**ТЕКСТ ДЛЯ ЧТЕНИЯ**
Представляется, что наш вождь был так же захвачен идеей передела мира в новой большой (мировой) войне, как и немецкий19. Вот только война – всерьез, не по «периметру», а с другими претендентами на мировое господство – виделась ему в 1930-е годы отдаленной перспективой. СССР должен был провоцировать, пользоваться плодами, «наращивать мощь», но не участвовать. Иначе политика Сталина (и внутренняя и внешняя) кануна войны (1936–1941) необъяснима, не имеет внутренней логики. Вождь решил, что время еще есть, – и люди, страны, история должны были ему подчиниться. Ведь научилась же соответствовать его представлениям о действительности его страна.

**ДАННЫЕ**

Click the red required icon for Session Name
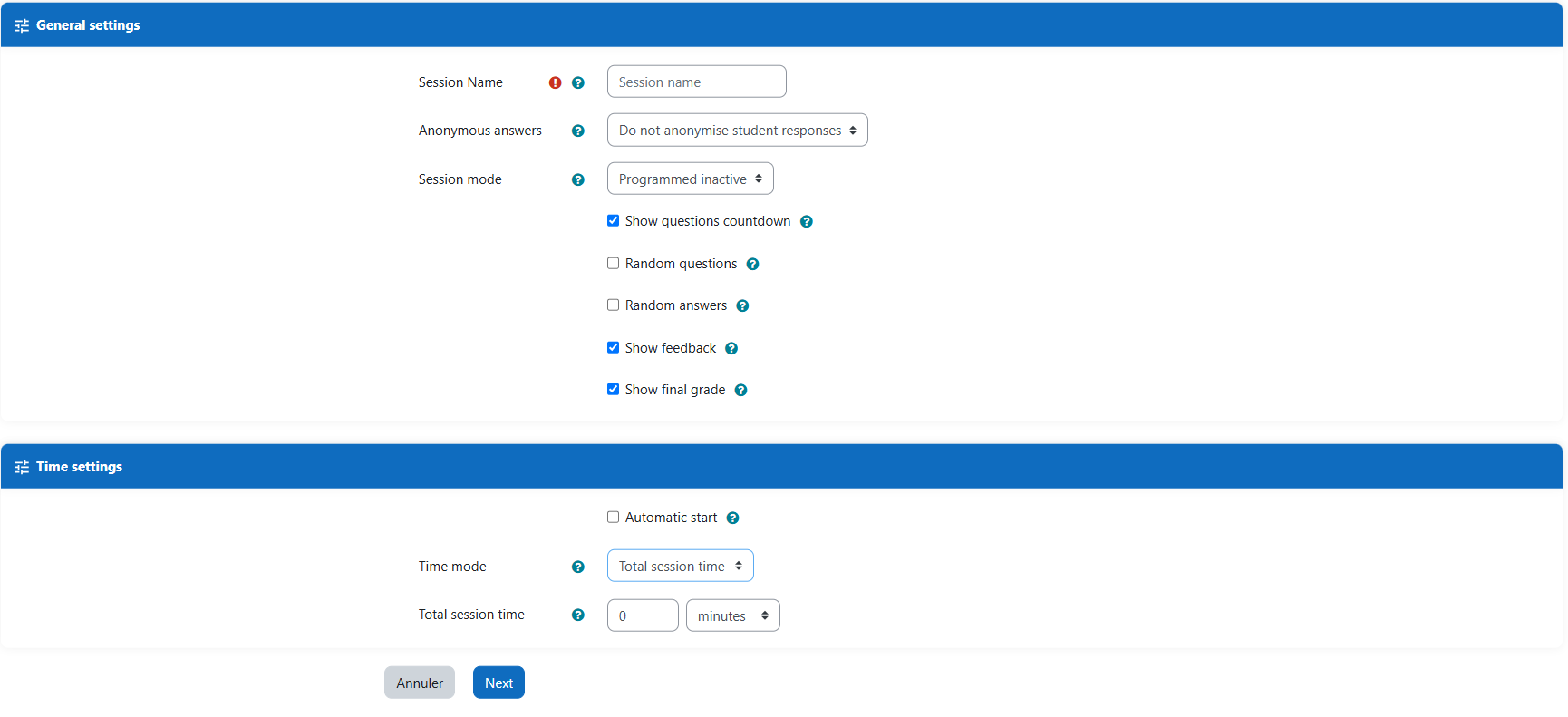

---

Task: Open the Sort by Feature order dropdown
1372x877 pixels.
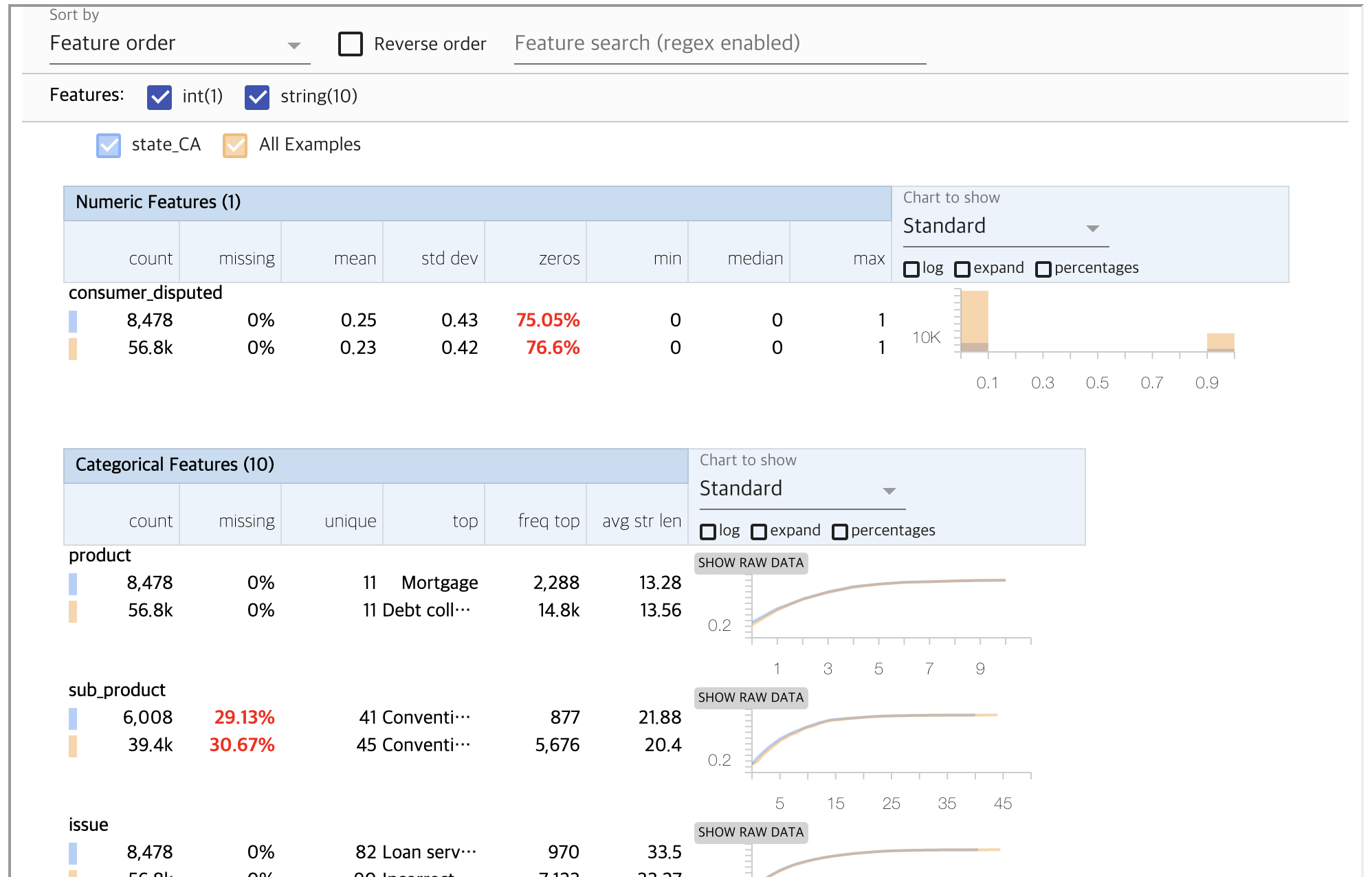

--

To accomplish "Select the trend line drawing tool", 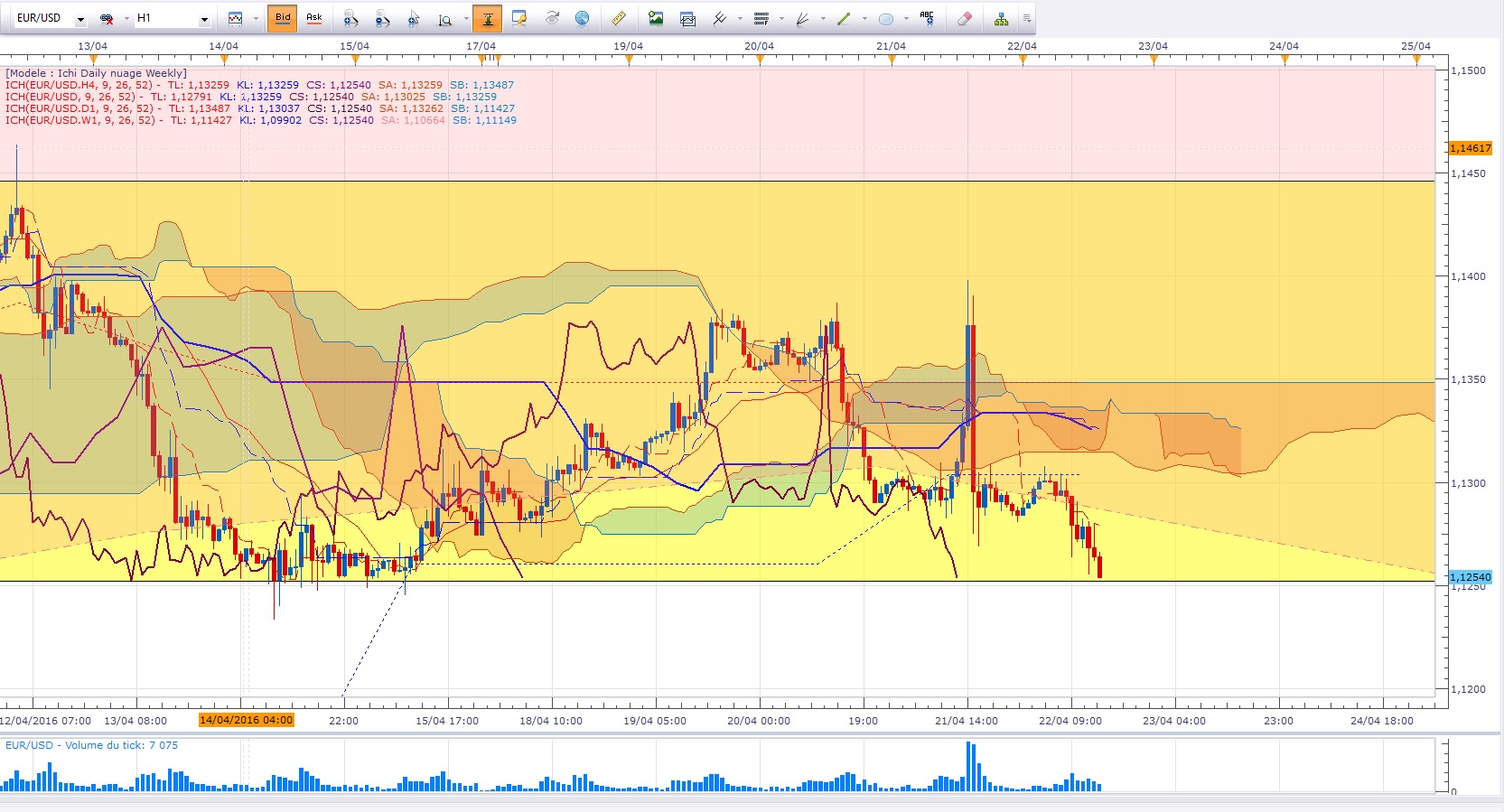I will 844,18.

**ЗАДАНИЯ**
• a. Выпишите из текста о предвоенной политике Сталина фрагмент от слов «Представляется, что наш» до слов «действительности его страна.».
• b. Ответьте на вопросы по тексту о предвоенной политике Сталина:
(i) Какие годы в тексте названы кануном войны?
(ii) Какой виделась вождю в 1930-е годы война с другими претендентами на мировое господство?
(iii) Что должен был делать СССР вместо участия в войне?
• c. Продолжите текст о предвоенной политике Сталина с того места, на котором он заканчивается.
Записи представляют собой самостоятельный материал, не связанный с текстом.

**ОТВЕТЫ К ЗАДАНИЯМ**
• a.
Представляется, что наш вождь был так же захвачен идеей передела мира в новой большой (мировой) войне, как и немецкий19. Вот только война – всерьез, не по «периметру», а с другими претендентами на мировое господство – виделась ему в 1930-е годы отдаленной перспективой. СССР должен был провоцировать, пользоваться плодами, «наращивать мощь», но не участвовать. Иначе политика Сталина (и внутренняя и внешняя) кануна войны (1936–1941) необъяснима, не имеет внутренней логики. Вождь решил, что время еще есть, – и люди, страны, история должны были ему подчиниться. Ведь научилась же соответствовать его представлениям о действительности его страна.

• b.
(i) 1936–1941 годы.
(ii) Отдаленной перспективой.
(iii) Провоцировать, пользоваться плодами, «наращивать мощь».

• c.
Тем ужаснее для СССР и Сталина была катастрофа 41-го года. Показательно, что пока страна умирала, попадала в плен, оккупацию, страдала от бомбежек и не могла поверить в происходящее, «ее все» («ум, честь и совесть») просто исчез – из публичного пространства, которое до того никогда не покидал и всегда центрировал на себя20. «Хитрый режиссер собственной славы, Сталин спрятался в дни поражений. Он появится лишь после Сталинградской битвы» [14, с. 379–380], – указывает исследователь. Справедливости ради заметим, что это не единственный национальный лидер, ушедший в «тень» на первом этапе Отечественной. Стратегию самоизоляции избрал во времена поражений 1812 г. Александр I, причем ее исследовательское объяснение – ожидание Божьего суда21 – представляется по меньшей мере неполным. Личные вера, мистицизм, страх и отчаяние персонификатора – дело второстепенное; главное в том, что военных поражений не терпит русская власть. И это «ощущение» / опасность – иного порядка, чем нетерпимость к ним любой другой власти.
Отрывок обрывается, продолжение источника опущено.